Blackbody Radiation Calculator
Inputs
Results
How This Blackbody Calculator Works
A perfect blackbody emits thermal radiation with a spectrum determined only by its absolute temperature T.
Two cornerstone relations summarize the behavior. Wien’s displacement law gives the peak wavelength
λmax = b/T
, with b ≈ 2.897771955×10⁻³ m·K. As temperature rises, the peak shifts to
shorter wavelengths (toward blue/UV). Stefan–Boltzmann’s law gives the radiated power per unit area,
q = ε σ T⁴
, where σ = 5.670374419×10⁻⁸ W·m⁻²·K⁻⁴ and ε is emissivity (1 for a perfect
blackbody).
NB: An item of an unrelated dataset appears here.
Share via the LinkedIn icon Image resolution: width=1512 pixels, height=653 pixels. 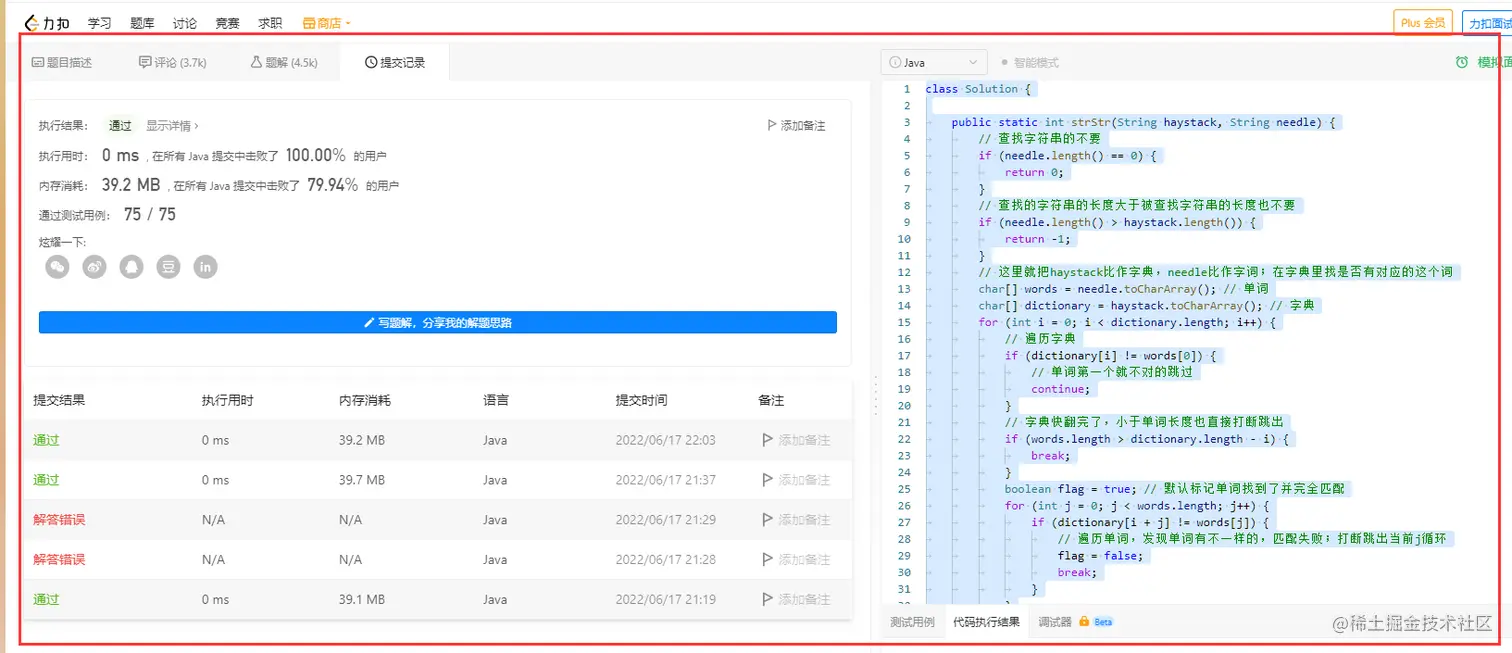(x=205, y=266)
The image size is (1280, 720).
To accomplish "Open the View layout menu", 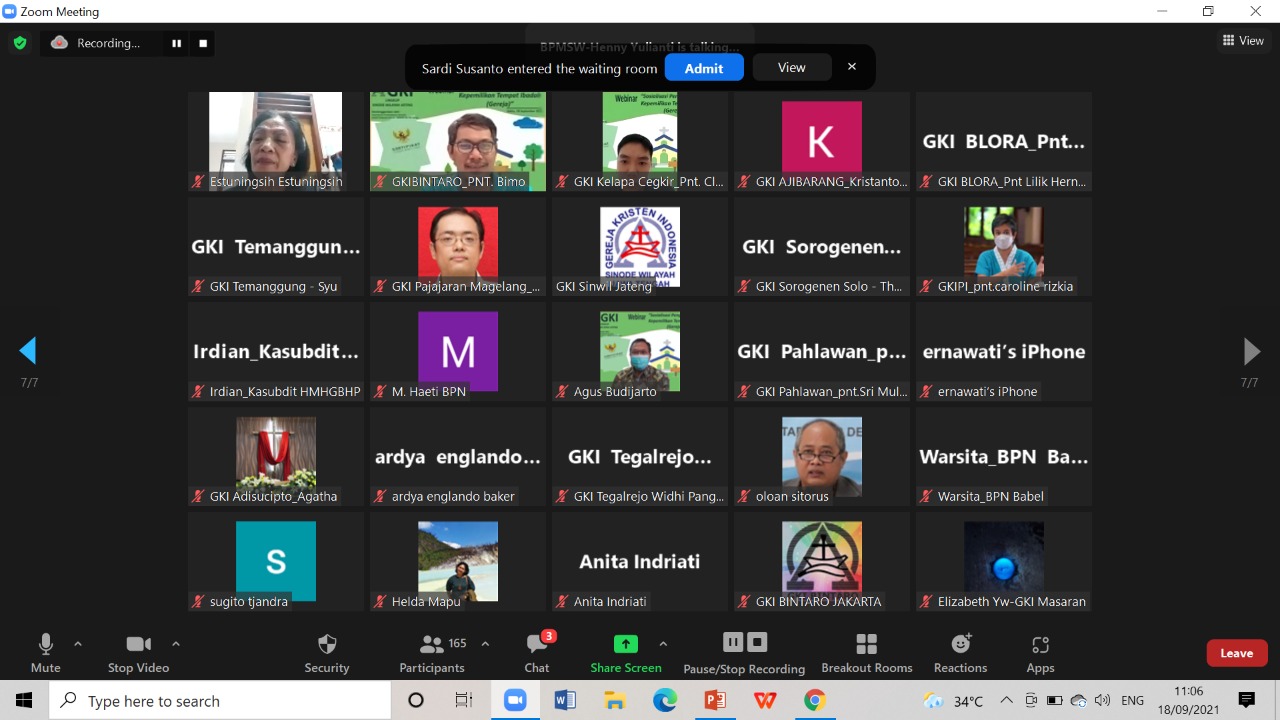I will (1243, 41).
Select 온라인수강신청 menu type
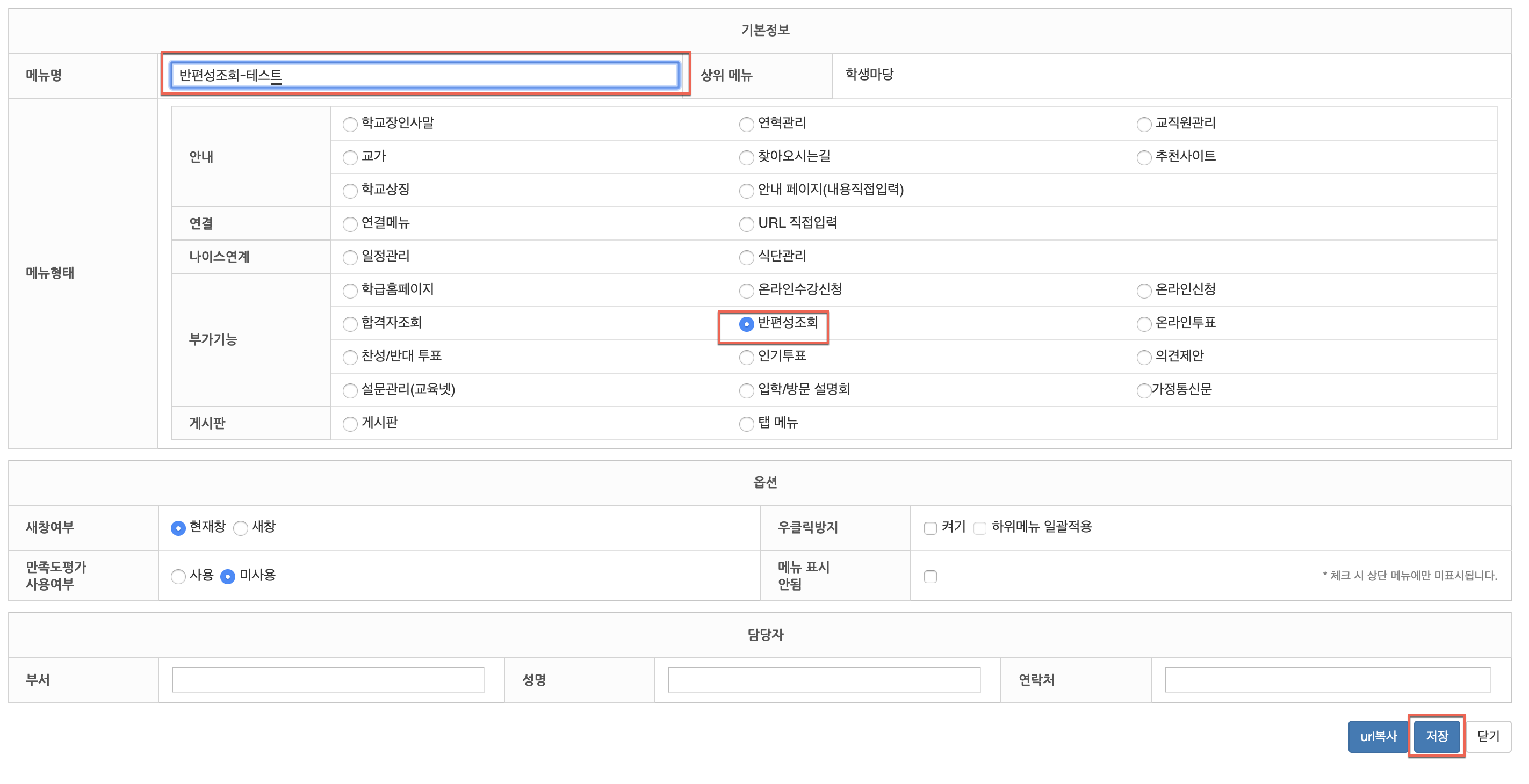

If you specify an emitting area A, the total power is P = qA
.
The optional spectrum plot uses Planck’s law in wavelength form,
Bλ(λ,T) = (2hc²/λ⁵) / (e^{hc/(λkT)} − 1)
, normalized to a peak of 1 for clarity.
This visualization helps connect temperature to color: room-temperature objects peak in the infrared, the Sun
peaks in visible green-yellow (~500 nm), and very hot objects peak in the ultraviolet.
Tips: Temperature must be on an absolute scale (K). If you enter °C, we convert to K internally via T(K)=T(°C)+273.15
.
Emissivity ε ranges from 0–1; many real surfaces are 0.8–0.98. Outputs are SI: nm/µm/m for wavelength, W/m² for flux, and W for power.